Show HN: Satoshi9000 analog BTC key generator (mechanical)

33 points by AJTSheppard 14 hours ago

I built this machine so I could generate Bitcoin keys that I could trust. Air-gapped and simple to use and understand (mechanical).

The Satoshi 9000 demo: https://youtu.be/bJiOia5PoGE

The key value proposition of the machine is that it generates analog randomness in the physical world and converts it into digital (1’s and 0’s) randomness. Seamlessly.

But it occurs to me that it may have other uses beyond crypto keys for your own use, such as: * Randomized clinical trials. Clinical trials need a high degree of transparency for ethical reasons; also, for legal reasons should it come to light after the trial has ended that patient selection and treatment selection was not random or in some way biased (say, by the researchers themselves). The machine described herein can provide that transparency to young and old patients, technical and non- technical. * Non-technical management. Many network engineers in need of security keys have bosses that are non-technical. Such managers might prefer security keys (and their generation) which are easier for them to understand. * Estate planning. Suppose members of a family were to inherit digital assets (such as Bitcoin, for example). Not all members of the family are technical and understand Bitcoin. However, each will still need to generate a secure Bitcoin key to receive their share of the inheritance. The machine described herein might help in that task because its source of randomness is more easily understood by laypeople and each can generate their own private key in private (in isolation with the machine). * Anywhere where the users have to have an intuitive understanding of how the randomness is being created; whether they are 5 years old, or 95 years old, and all ages in between.

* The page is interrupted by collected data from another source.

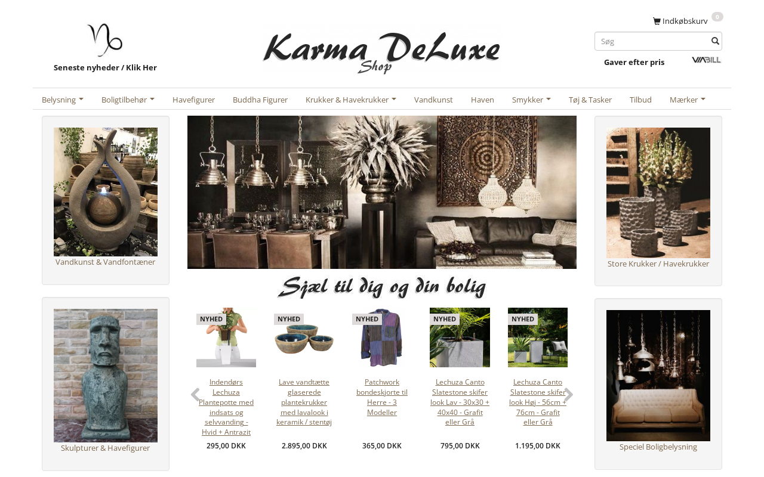Click the ViaBill logo

pos(707,60)
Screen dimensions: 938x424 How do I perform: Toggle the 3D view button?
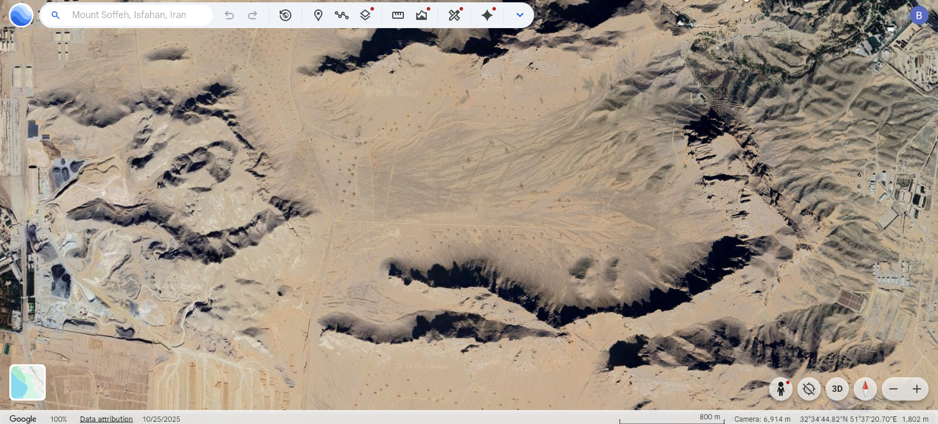pyautogui.click(x=837, y=389)
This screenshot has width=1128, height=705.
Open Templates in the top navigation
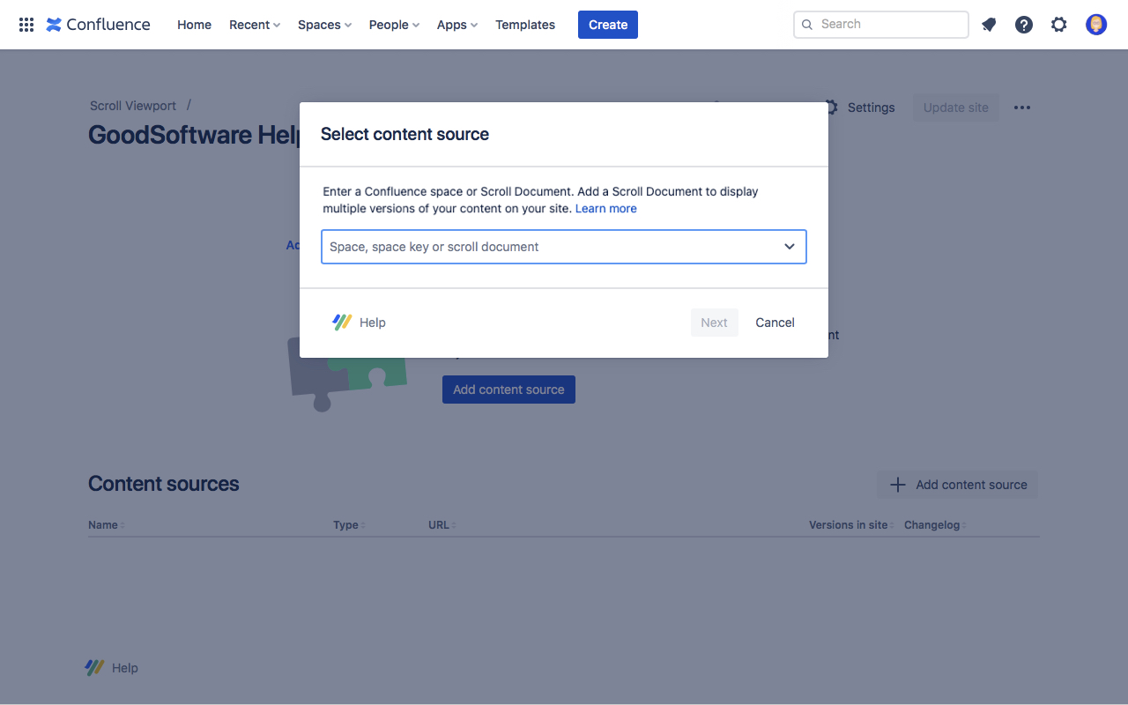525,25
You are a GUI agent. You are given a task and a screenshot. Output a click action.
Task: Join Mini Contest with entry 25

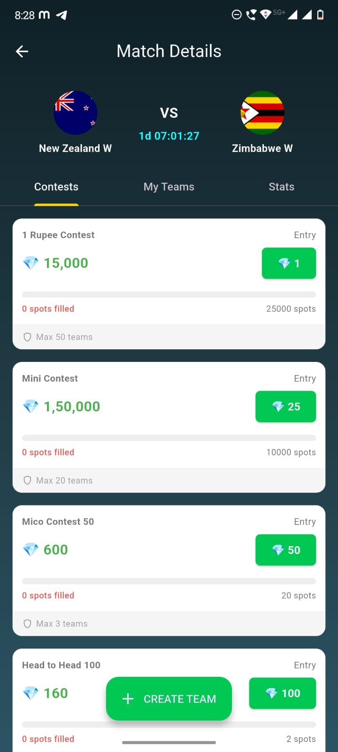click(285, 407)
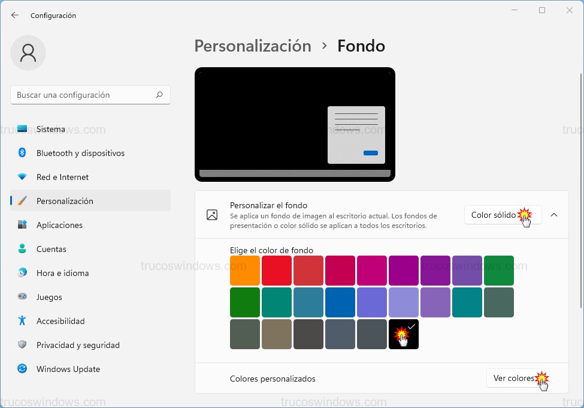Open the user profile avatar
Screen dimensions: 584x408
[x=28, y=53]
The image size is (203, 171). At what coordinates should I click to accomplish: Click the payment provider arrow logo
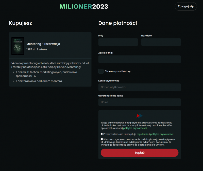[x=139, y=116]
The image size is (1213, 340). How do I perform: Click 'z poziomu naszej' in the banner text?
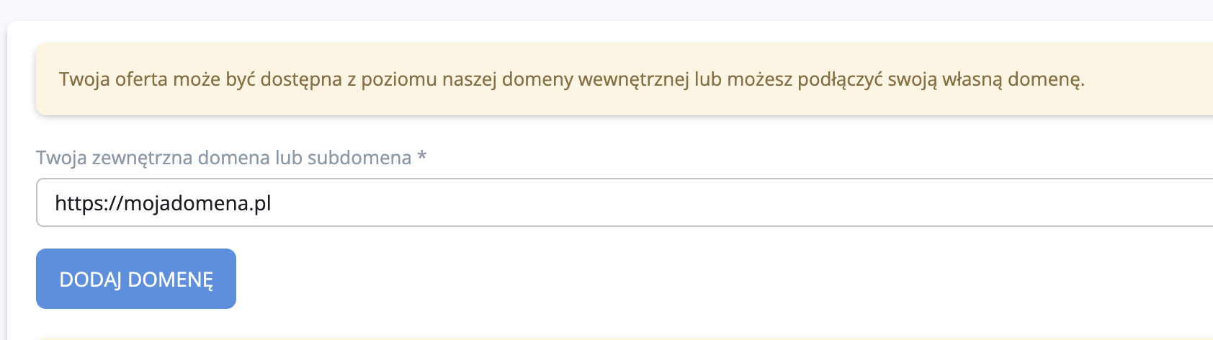pyautogui.click(x=421, y=79)
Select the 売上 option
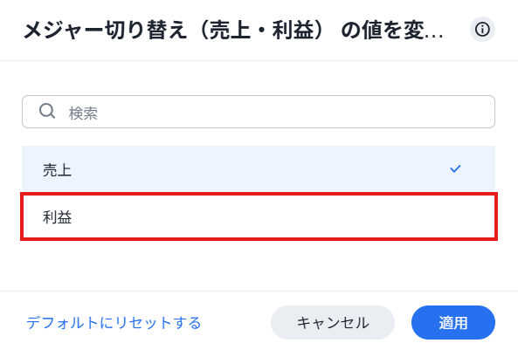518x350 pixels. pos(259,168)
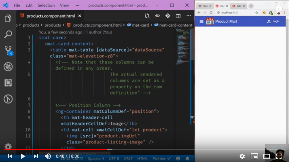Click the split editor right icon
Viewport: 289px width, 162px height.
point(178,16)
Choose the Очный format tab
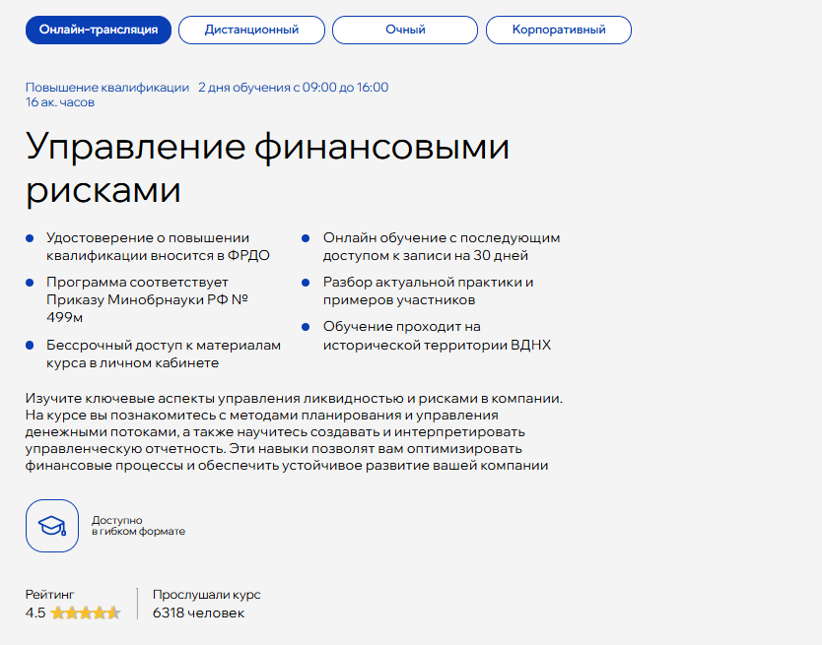This screenshot has height=645, width=822. pos(405,30)
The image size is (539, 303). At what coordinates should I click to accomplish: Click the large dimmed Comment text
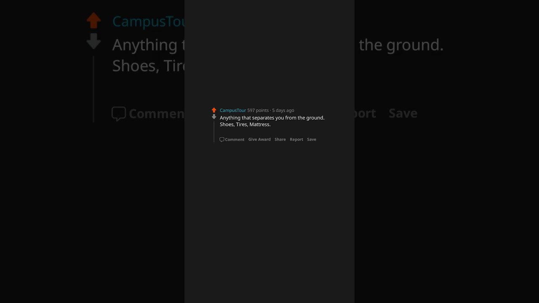[157, 114]
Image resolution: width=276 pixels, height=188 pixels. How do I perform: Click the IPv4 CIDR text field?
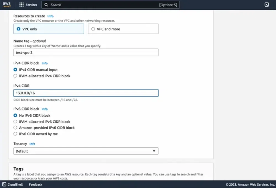tap(86, 93)
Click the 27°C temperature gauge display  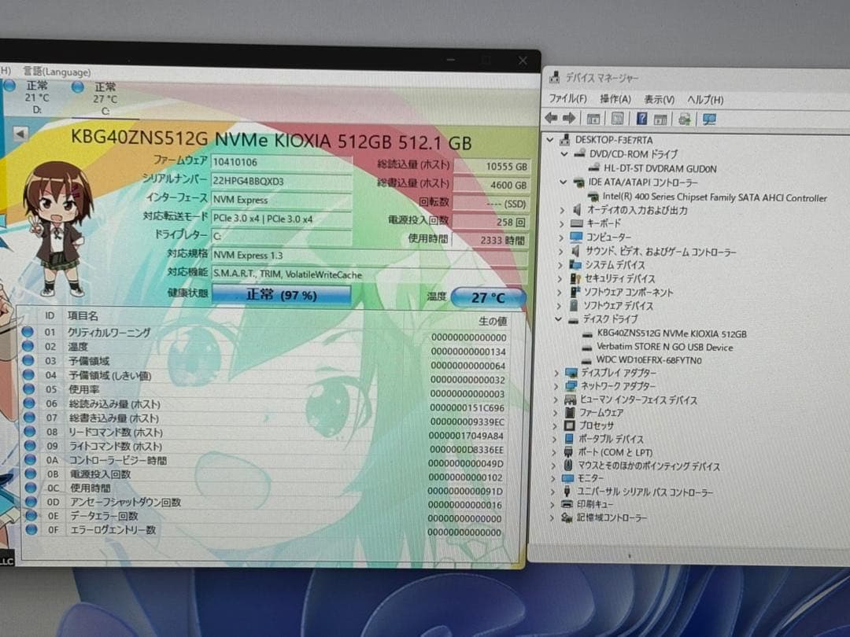[489, 297]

I'm curious to know if any of the folks over at HN can think of other use cases?

hggh 12 minutes ago

Why the thermal printer? The text fades eventually and you will lose your private keys.

dools 11 minutes ago

Best use case I can think of is replacing the die roller in the board game trouble.

“You can pop a lot of trouble in the pop o matic bubble”

whs 21 minutes ago

How does it read the value from the coins or dices?

stavros an hour ago

This looks interesting, but there are much better (higher bitrate) sources of pure randomness, and I'm not sure what advantage this has over those. If I don't trust the machine that's generating the randomness, that doesn't only apply to the randomness component, I similarly mistrust this machine's code, the hardware, etc.

I'm not sure what this would add over, for example, entropy derived from a hash of the image of a camera's thermal noise profile.

  • pvg an hour ago

    I'm not sure what advantage this has over those.

    Those usually don't look and sound like they were made by Doc Brown.